WORK ORDER ▸
The answer consists of the lines from the line holding "Task: Click the green macOS fullscreen button" through the last line of the entries, retyped exactly, and nothing else. No pictures belong in it.

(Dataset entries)
----

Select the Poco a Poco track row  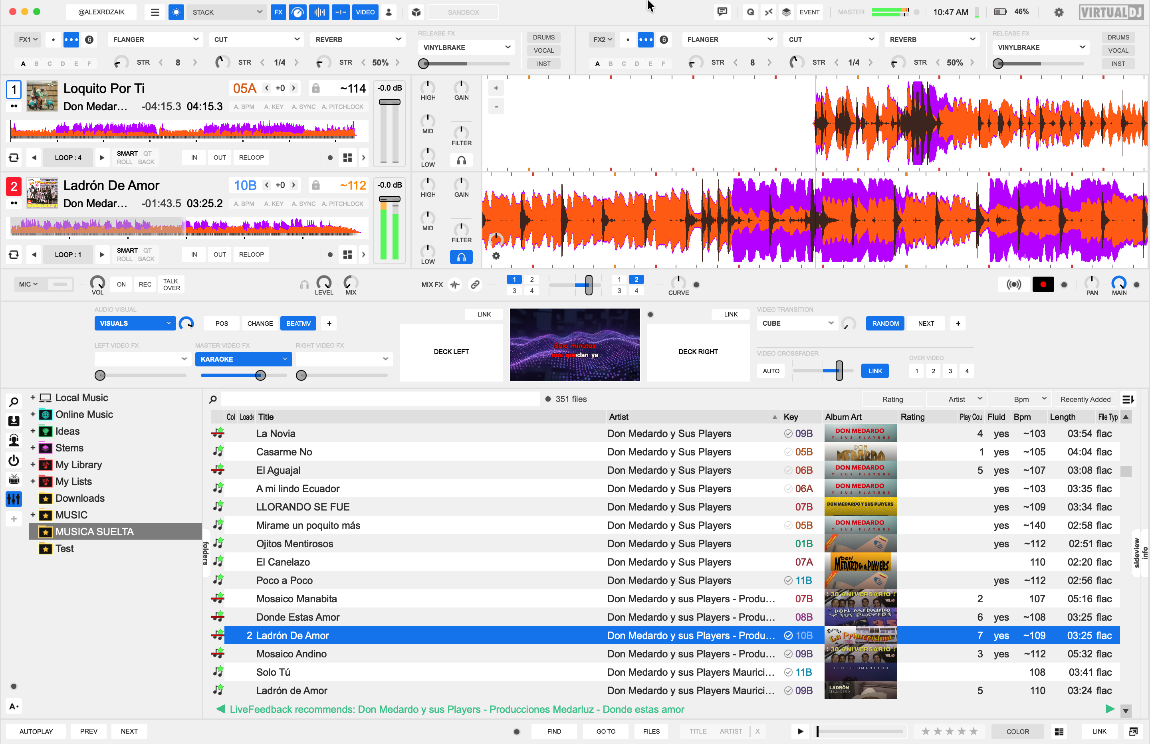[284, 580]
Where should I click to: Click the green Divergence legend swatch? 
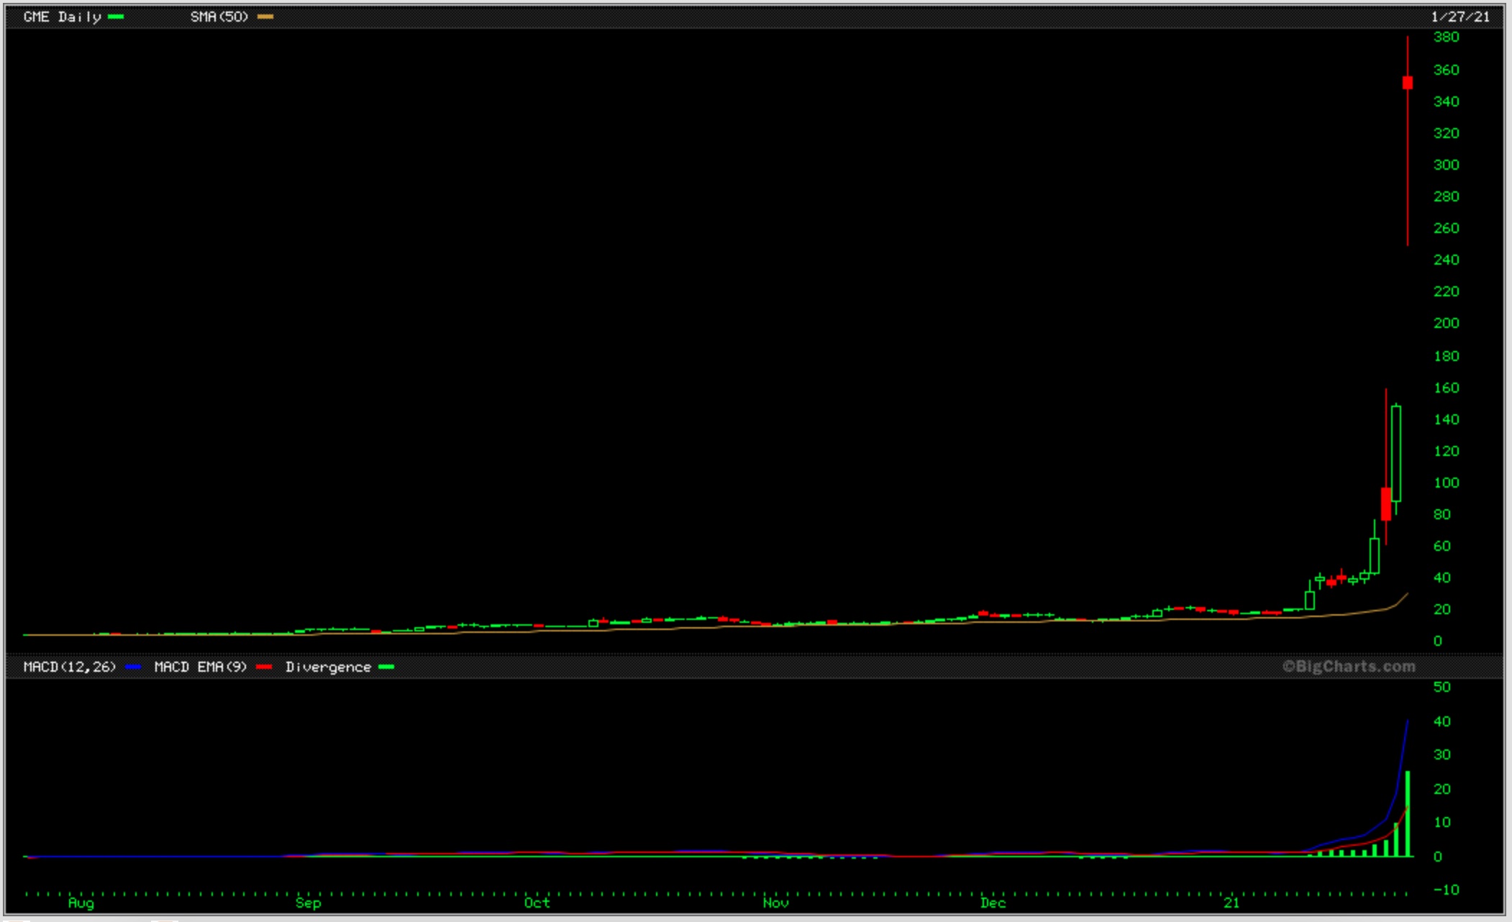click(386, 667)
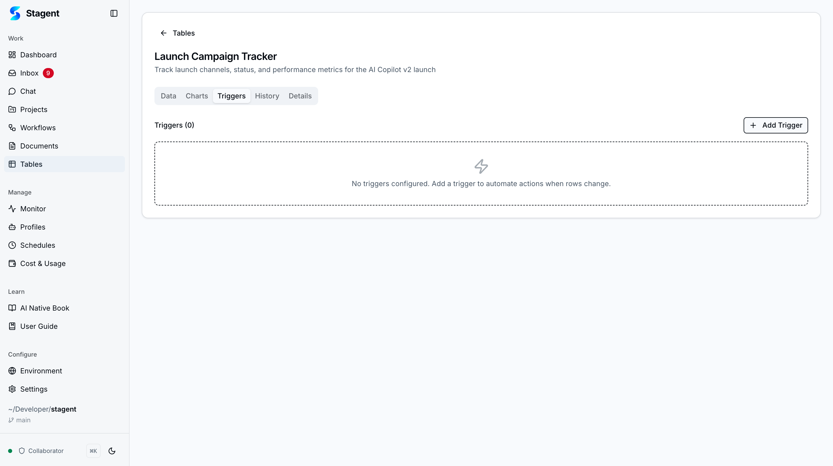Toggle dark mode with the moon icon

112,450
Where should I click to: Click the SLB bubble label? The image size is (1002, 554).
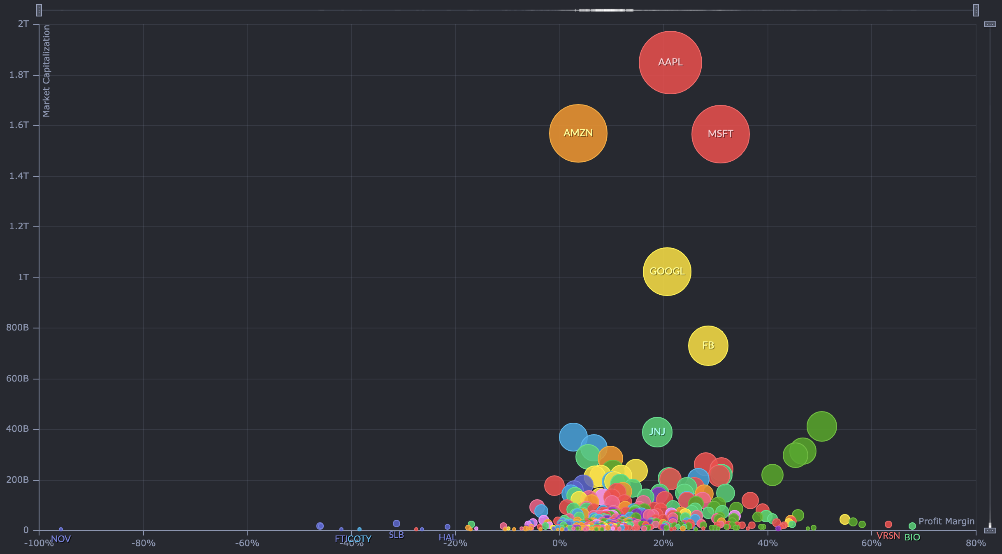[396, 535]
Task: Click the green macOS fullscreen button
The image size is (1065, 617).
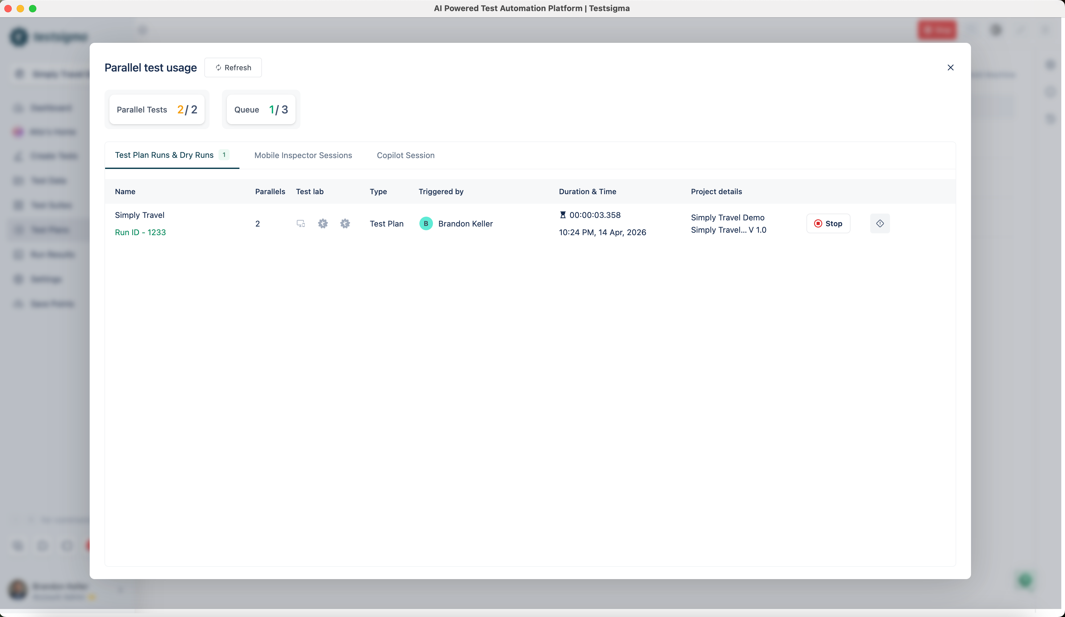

----

OUTPUT OF THE EXERCISE ▸
Task: Click the green macOS fullscreen button
The image size is (1065, 617).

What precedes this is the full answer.